Saturday, May 15, 2010


It became fashionable years ago to start brining meats. It has also become popular to deep fry your Thanksgiving turkey or create a turducken...which is turkey breast, duck and chicken...

While I have never tried the "turducken" or the deep frying method, I am a huge fan of brining my turkeys, pork chops and even chicken breasts before cooking. The brining process infuses so much moisture into the meats you will never have a dry turkey, chicken or pork chop again. And frankly, I have had a lot of very dry pork chops and no longer.

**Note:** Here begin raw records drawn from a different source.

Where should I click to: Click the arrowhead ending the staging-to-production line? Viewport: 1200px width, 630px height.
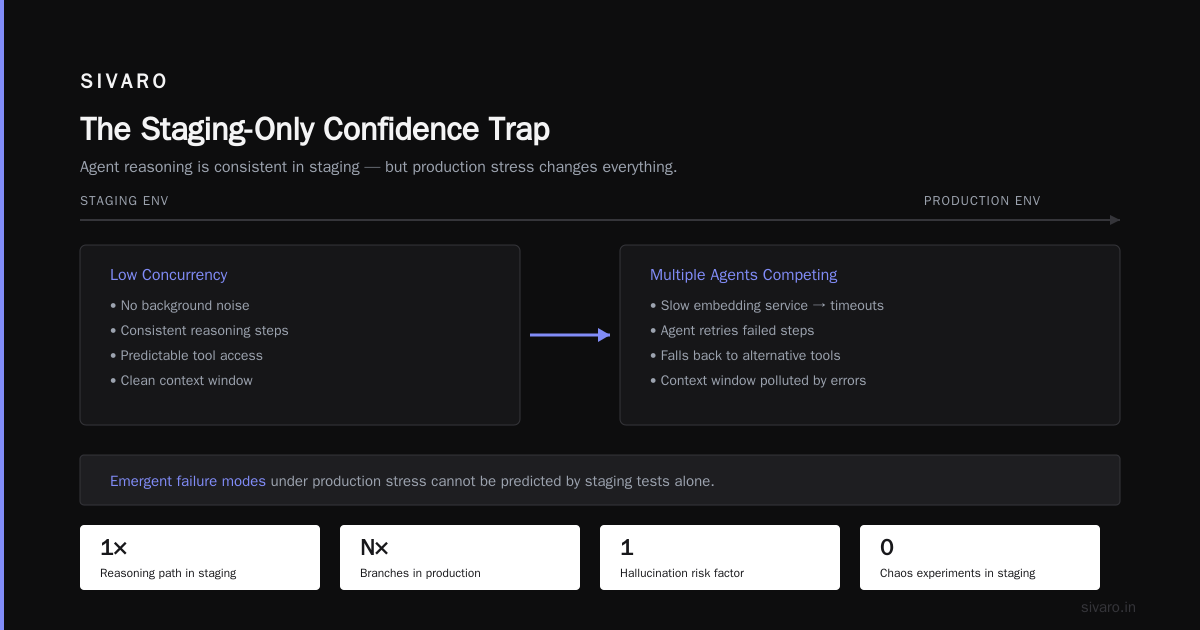point(1115,220)
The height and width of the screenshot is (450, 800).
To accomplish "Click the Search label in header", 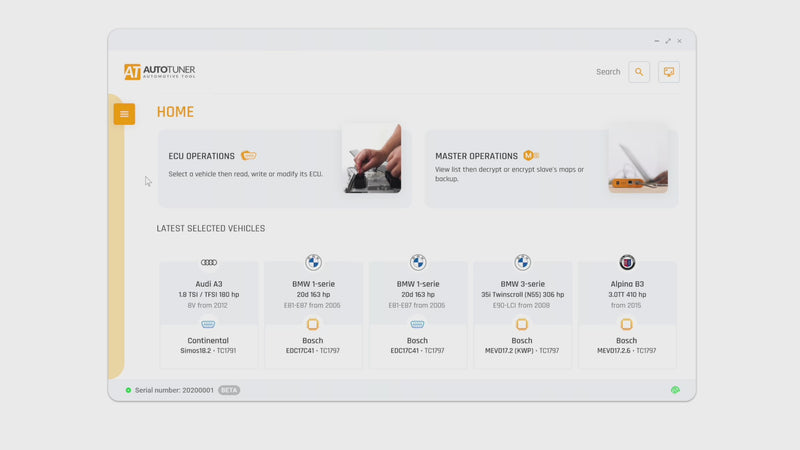I will coord(608,72).
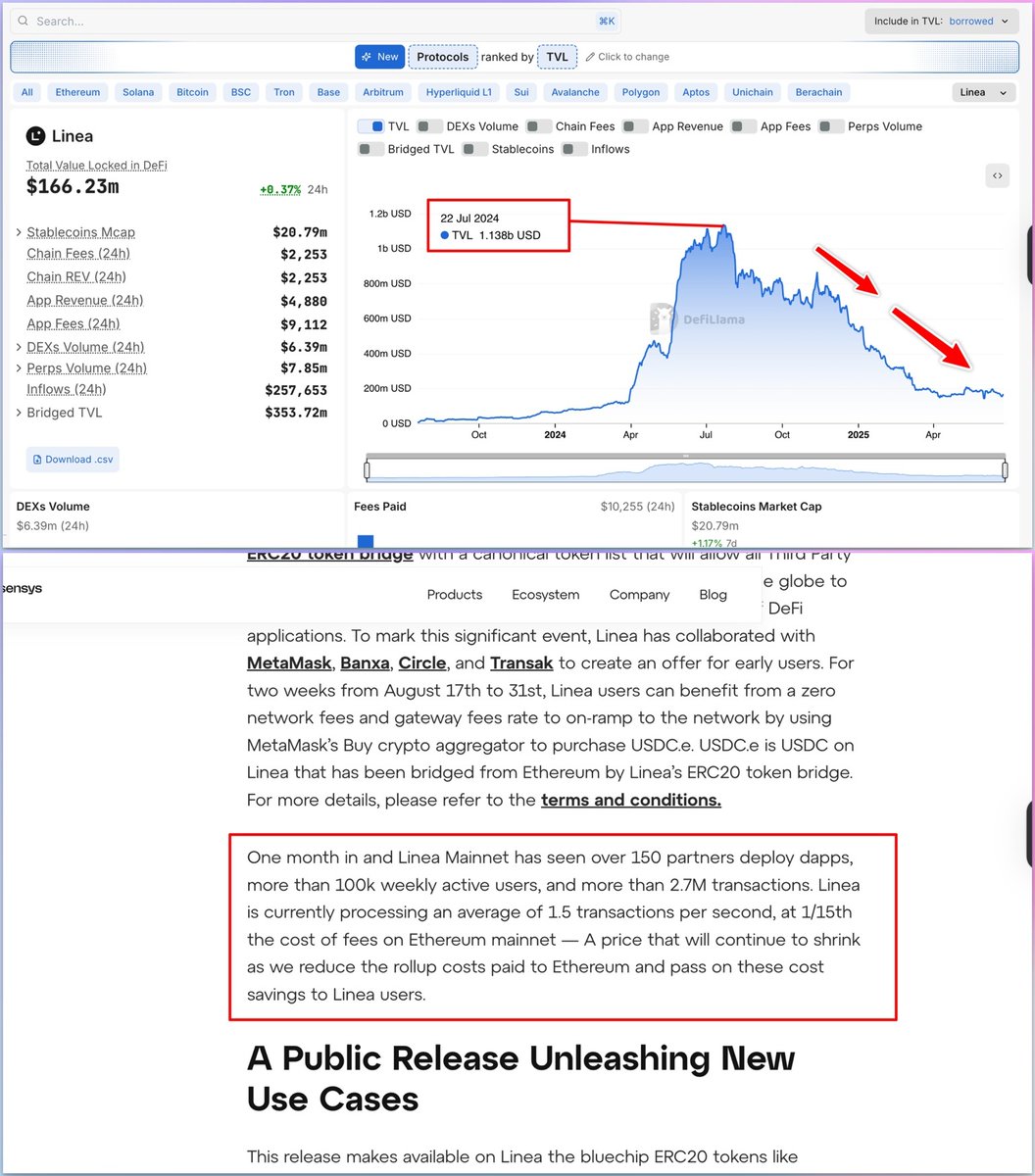
Task: Switch to the Ethereum chain tab
Action: 77,91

I live in a cold winter climate so when I brine my Thanksgiving turkey I leave it in a bucket in the garage (making sure the temperature outside overnight is lower than 40 degrees). If not, it goes in the refrigerator.


2 gallons of cold water
1 cup salt
1 cup brown sugar
2 oranges halved
2 lemons halved
6-8 sprigs of fresh thyme
6-8 sprigs of fresh rosemary
10 cracks of your pepper mill
1 clean bucket

Mix all ingredients in a large non-reactive bucket or large plastic bag. Clean the turkey and remove the neck and giblet package. Rinse the turkey and soak in the brine for at least 4 hours and up to 24 hours.

For a smaller meal like pork chops, adjust the measurements of ingredients to accommodate your portions.

When the brining is complete, rinse the meat off and pat dry and bake per your recipe. The meats are always juicier and full of flavor.